▶ Aim of the task:
Begin at the top of the records and copy each line exactly. The line containing "You are a computer-use agent. The image size is (1568, 756)." is the last one to include.

▶ Supplied records:
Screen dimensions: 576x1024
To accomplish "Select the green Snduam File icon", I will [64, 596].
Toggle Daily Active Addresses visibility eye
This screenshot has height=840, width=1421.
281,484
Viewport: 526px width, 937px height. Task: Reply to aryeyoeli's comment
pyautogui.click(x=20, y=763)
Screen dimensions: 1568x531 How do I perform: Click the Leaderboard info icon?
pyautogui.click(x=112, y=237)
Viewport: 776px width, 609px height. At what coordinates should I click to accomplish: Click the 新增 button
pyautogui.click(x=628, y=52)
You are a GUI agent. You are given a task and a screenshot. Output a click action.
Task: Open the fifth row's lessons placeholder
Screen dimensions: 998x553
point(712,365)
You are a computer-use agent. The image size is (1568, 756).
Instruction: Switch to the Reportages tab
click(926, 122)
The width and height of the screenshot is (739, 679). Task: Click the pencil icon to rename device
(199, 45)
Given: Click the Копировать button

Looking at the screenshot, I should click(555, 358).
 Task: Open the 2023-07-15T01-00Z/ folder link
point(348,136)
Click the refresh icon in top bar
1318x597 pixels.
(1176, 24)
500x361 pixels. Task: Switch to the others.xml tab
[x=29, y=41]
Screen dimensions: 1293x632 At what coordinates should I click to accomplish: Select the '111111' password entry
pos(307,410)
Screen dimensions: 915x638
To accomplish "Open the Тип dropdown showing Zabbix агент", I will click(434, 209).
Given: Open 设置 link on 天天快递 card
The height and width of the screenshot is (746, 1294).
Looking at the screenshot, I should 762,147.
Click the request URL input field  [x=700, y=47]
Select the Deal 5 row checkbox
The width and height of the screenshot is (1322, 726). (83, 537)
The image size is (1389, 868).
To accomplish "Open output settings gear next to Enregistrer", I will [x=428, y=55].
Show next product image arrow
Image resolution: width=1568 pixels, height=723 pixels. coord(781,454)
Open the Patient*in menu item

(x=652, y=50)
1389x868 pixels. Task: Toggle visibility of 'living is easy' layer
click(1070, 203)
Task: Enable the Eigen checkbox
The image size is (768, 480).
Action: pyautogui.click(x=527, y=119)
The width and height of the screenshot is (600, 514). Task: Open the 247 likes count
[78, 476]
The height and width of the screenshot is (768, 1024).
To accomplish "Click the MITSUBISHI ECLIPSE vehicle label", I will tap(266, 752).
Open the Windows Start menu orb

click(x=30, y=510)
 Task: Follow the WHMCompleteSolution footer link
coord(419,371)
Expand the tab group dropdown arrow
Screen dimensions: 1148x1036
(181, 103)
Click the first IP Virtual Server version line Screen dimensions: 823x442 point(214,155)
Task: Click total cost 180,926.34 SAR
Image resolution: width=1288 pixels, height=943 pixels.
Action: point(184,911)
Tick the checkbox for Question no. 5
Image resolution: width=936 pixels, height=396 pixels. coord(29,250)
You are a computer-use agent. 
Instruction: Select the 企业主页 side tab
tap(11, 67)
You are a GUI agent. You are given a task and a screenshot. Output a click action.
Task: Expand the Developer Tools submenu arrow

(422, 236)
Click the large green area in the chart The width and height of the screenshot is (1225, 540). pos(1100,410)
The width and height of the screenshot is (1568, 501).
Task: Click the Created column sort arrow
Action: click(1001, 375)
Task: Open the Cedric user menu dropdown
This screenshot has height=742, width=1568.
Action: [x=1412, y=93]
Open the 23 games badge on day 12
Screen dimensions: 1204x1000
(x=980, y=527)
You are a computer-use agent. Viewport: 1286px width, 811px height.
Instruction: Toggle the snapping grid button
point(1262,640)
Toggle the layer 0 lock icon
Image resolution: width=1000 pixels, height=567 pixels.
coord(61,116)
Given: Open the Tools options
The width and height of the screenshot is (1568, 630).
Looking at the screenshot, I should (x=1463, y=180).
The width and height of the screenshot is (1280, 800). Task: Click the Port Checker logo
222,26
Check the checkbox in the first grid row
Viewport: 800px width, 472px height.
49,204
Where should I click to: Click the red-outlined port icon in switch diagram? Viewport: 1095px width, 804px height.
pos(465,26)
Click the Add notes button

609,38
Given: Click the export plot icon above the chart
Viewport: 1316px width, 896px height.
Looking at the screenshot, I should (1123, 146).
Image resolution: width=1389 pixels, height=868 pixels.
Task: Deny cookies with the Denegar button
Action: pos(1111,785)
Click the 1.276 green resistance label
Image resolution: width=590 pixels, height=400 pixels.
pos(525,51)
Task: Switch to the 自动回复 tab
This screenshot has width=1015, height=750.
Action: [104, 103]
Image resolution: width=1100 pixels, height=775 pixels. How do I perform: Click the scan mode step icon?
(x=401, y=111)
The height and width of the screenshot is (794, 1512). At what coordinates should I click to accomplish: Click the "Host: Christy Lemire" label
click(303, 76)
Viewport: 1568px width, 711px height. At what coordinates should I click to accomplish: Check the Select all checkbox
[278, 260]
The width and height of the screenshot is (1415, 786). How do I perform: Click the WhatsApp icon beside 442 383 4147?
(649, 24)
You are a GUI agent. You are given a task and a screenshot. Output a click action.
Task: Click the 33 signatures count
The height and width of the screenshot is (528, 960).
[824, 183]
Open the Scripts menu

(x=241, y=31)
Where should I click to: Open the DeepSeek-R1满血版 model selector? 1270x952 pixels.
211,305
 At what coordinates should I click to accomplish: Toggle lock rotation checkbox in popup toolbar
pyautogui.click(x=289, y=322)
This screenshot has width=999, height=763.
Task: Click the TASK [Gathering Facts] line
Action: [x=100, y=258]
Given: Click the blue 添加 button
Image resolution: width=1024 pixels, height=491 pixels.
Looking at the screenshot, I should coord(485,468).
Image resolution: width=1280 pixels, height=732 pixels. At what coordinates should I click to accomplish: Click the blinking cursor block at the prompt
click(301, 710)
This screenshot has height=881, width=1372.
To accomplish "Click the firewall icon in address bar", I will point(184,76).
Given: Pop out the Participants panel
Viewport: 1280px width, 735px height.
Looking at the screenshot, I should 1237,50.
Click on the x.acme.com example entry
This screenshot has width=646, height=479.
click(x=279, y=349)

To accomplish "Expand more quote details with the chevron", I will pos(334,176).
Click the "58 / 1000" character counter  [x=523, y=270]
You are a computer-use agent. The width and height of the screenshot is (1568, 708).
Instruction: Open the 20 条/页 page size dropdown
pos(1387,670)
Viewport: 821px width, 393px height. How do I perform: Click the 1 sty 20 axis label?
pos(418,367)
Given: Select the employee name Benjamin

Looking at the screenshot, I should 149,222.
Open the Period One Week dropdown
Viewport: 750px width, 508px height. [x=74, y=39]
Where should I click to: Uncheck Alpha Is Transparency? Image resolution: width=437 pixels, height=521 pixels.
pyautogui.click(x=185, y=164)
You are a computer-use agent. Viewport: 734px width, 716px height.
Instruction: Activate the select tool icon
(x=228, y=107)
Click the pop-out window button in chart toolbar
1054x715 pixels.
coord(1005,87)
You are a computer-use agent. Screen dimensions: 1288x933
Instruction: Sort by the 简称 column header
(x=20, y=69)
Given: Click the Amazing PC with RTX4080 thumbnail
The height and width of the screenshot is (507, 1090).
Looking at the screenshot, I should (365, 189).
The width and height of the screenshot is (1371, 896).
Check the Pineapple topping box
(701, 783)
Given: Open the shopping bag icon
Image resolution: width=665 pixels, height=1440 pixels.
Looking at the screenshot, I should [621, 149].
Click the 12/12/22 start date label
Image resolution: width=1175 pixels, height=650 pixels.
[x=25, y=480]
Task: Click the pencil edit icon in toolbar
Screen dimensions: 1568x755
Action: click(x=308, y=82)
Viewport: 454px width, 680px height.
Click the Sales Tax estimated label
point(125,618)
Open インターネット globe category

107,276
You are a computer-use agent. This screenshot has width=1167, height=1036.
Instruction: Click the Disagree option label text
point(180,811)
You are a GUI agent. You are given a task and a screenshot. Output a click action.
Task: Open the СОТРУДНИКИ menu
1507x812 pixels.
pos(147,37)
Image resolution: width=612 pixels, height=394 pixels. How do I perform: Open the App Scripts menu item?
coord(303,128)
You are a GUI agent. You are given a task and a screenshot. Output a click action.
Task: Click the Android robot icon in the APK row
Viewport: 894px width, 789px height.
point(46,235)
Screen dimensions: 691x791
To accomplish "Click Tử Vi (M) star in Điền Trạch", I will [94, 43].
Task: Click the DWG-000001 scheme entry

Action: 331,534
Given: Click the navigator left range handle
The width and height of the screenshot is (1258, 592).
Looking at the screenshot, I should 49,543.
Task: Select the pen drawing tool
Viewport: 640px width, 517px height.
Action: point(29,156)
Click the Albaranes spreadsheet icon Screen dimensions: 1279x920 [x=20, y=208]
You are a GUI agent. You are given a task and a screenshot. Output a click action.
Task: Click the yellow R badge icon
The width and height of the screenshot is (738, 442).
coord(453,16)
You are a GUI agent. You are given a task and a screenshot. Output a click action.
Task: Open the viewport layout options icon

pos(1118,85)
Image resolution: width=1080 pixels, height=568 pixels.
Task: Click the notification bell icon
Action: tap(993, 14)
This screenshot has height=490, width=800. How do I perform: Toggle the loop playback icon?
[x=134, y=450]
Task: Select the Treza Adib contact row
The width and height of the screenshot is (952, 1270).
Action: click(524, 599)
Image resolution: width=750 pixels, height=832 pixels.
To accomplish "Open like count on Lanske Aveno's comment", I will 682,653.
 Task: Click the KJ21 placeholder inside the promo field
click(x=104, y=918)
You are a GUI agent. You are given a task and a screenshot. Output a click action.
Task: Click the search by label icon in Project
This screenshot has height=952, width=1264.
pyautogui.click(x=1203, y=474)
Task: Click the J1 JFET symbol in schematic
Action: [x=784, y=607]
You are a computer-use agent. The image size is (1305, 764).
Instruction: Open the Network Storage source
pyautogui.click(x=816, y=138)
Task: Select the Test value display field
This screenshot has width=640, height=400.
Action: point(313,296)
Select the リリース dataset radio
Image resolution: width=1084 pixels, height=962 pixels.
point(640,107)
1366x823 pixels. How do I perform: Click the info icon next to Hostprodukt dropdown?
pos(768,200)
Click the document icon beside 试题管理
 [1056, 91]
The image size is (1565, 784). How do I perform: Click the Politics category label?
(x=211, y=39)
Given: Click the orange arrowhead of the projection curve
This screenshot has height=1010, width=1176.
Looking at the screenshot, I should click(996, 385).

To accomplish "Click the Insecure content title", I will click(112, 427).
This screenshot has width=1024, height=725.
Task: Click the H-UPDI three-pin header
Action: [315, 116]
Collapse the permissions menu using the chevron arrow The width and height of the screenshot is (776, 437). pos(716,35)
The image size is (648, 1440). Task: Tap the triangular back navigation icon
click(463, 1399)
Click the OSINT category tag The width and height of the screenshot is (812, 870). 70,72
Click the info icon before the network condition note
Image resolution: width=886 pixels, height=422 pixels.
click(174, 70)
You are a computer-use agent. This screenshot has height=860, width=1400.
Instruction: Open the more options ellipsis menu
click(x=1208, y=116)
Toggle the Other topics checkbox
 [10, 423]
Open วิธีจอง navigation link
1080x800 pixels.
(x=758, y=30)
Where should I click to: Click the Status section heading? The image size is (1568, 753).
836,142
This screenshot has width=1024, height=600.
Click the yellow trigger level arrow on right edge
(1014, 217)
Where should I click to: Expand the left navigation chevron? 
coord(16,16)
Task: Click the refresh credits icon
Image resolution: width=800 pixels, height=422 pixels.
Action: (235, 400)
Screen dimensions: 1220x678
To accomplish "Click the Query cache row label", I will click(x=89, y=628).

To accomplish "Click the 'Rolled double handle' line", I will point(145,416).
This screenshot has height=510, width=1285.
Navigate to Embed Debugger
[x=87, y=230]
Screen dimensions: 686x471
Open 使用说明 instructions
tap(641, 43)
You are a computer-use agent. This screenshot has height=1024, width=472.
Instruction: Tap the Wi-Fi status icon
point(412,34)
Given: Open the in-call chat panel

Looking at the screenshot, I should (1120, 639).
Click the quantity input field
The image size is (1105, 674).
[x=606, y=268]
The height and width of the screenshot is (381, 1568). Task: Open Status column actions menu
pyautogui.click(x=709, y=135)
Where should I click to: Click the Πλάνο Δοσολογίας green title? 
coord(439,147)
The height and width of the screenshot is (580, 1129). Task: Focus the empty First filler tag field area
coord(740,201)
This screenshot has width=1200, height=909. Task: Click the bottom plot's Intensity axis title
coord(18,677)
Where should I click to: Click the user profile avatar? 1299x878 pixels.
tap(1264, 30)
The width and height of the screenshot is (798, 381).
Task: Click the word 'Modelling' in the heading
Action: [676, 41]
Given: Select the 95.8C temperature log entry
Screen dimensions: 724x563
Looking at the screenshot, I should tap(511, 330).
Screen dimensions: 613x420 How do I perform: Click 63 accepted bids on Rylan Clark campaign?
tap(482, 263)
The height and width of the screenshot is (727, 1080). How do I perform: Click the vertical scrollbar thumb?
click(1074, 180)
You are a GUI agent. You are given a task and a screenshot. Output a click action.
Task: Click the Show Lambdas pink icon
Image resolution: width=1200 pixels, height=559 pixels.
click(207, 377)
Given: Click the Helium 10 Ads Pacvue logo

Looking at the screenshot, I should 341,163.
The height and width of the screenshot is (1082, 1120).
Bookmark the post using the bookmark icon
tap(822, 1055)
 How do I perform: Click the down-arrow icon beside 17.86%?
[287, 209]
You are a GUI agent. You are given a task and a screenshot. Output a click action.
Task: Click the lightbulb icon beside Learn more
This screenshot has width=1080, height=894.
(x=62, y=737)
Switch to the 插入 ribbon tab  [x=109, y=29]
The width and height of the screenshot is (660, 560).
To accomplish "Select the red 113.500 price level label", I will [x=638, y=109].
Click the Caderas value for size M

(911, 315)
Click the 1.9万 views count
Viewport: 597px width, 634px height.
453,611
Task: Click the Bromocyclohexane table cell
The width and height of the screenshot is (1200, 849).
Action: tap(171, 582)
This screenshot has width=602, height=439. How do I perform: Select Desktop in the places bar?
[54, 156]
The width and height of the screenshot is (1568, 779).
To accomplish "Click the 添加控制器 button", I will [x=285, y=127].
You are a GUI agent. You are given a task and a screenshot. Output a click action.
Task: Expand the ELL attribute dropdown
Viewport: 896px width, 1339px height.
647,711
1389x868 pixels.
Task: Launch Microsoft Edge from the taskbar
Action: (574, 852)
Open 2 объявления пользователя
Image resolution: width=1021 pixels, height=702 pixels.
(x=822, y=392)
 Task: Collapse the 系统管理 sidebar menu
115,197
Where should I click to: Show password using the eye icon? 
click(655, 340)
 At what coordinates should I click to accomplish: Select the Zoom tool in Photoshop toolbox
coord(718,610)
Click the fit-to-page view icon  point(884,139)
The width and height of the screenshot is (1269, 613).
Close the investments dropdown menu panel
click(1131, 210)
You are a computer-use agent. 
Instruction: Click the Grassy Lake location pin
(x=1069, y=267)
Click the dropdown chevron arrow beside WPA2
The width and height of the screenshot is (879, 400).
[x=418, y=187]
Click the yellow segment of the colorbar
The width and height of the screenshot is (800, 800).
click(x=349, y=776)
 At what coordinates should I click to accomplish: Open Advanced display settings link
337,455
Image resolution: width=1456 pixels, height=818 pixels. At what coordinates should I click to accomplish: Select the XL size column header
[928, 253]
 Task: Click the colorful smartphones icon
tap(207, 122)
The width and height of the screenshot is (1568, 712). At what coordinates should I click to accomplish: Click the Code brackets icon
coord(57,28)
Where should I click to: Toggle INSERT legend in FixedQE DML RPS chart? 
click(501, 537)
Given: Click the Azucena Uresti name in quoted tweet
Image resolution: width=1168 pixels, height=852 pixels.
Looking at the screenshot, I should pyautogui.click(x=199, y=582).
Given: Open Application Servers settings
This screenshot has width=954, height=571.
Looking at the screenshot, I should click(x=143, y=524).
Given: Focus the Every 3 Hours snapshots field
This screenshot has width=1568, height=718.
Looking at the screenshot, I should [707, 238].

▶ Problem solution:
Screen dimensions: 576x1024
To accomplish "Select the green Snduam File icon", I will [64, 596].
Toggle Daily Active Addresses visibility eye
This screenshot has height=840, width=1421.
281,484
Viewport: 526px width, 937px height. Task: Reply to aryeyoeli's comment
pyautogui.click(x=20, y=763)
Screen dimensions: 1568x531 How do I perform: Click the Leaderboard info icon?
pyautogui.click(x=112, y=237)
Viewport: 776px width, 609px height. At what coordinates should I click to accomplish: Click the 新增 button
pyautogui.click(x=628, y=52)
You are a GUI agent. You are given a task and a screenshot. Output a click action.
Task: Open the fifth row's lessons placeholder
Screen dimensions: 998x553
point(712,365)
You are a computer-use agent. The image size is (1568, 756).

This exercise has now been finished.